Tips on how to provide a secure public WiFi hotspot – Part 3
February 4, 2016
This the last part of the the series “tips on how to provide a secure public WiFi hotspot”. In the first two parts we concentrated on the wireless and layer 2 and 3 part, this time we take a look at the application layer stuff you should tune to provide a secure hotspot.
Captive Portal and non HTTP traffic
If you want or need to show the user a website before he is able to surf the web, you should not only think about redirecting HTTP to your landing page. You should reject (send an ICMP error) for all other TCP connection attempts. Why? Many pages are nowadays HTTPS and letting the user wait for a time-out is not nice. Sure technical minded user will not wait, but others may do. Sure this is not a security advice but an usability one. But it does work nice together with following: Don’t try to provide your own TLS certificate to redirect traffic to the captive portal. Users should not be trained to accept error messages and ignore them and it will give your hotspot an bad look security-wise.
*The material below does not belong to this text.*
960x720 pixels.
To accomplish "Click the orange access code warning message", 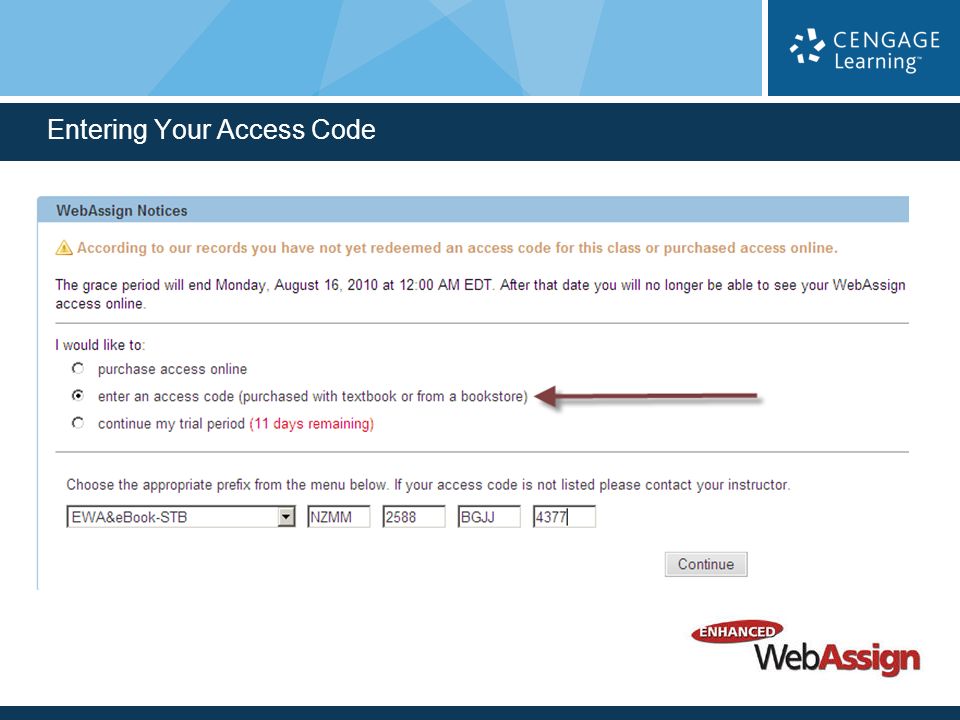I will click(457, 248).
There is just nothing you can do to redirect HTTPS URLs. Just make sure that the captive portal detection of modern operating systems work and so the user is told there is a captive portal.
HTTPS for captive portal
If you require any data from the user except accepting the terms of service your captive portal should be HTTPS. Get an official DNS name for your portal, e.g. portal.<company>.com and a valid TLS certificate. As there are multiple methods for getting free TLS certificate e.g. startssl or let’s encryt, you should get a real one. One thing that is important to whitelist for your captive portal are the OCSP and CRL URLs of your certificate, issuing CA and root CA. To check for the URLs look at the certificate details for all certificates in the chain of your captive portal. Following images show the 2 places for google.com (you need to check also the Google Internet Authority G2 and GeoTrust Gobal CA in this case.)
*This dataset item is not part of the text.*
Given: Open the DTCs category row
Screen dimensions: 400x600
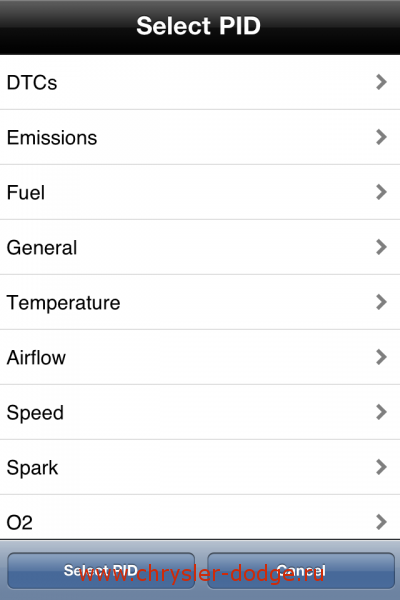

Why, you ask, you should whitelist these URLs? The browsers will check them before showing your captive portal site. Some/Most browsers will fail open, but some will fail close.
Limit and monitor the DNS
If the user has not past the captive portal his only way though the firewall will be the DNS server. You normally need to resolve the requests to the true IP address to guard against problems with false cached DNS entries after the user past the captive portal. As the user is able to craft the requests as he likes it is possible to send data through to a 3rd party DNS server. This setup can be used as DNS tunnel – it will be not fast but its possible to work through it. As nowadays simple howtos like following and OpenSource tools are provided, consider it easily possible for most power users – its not a expert thing any more.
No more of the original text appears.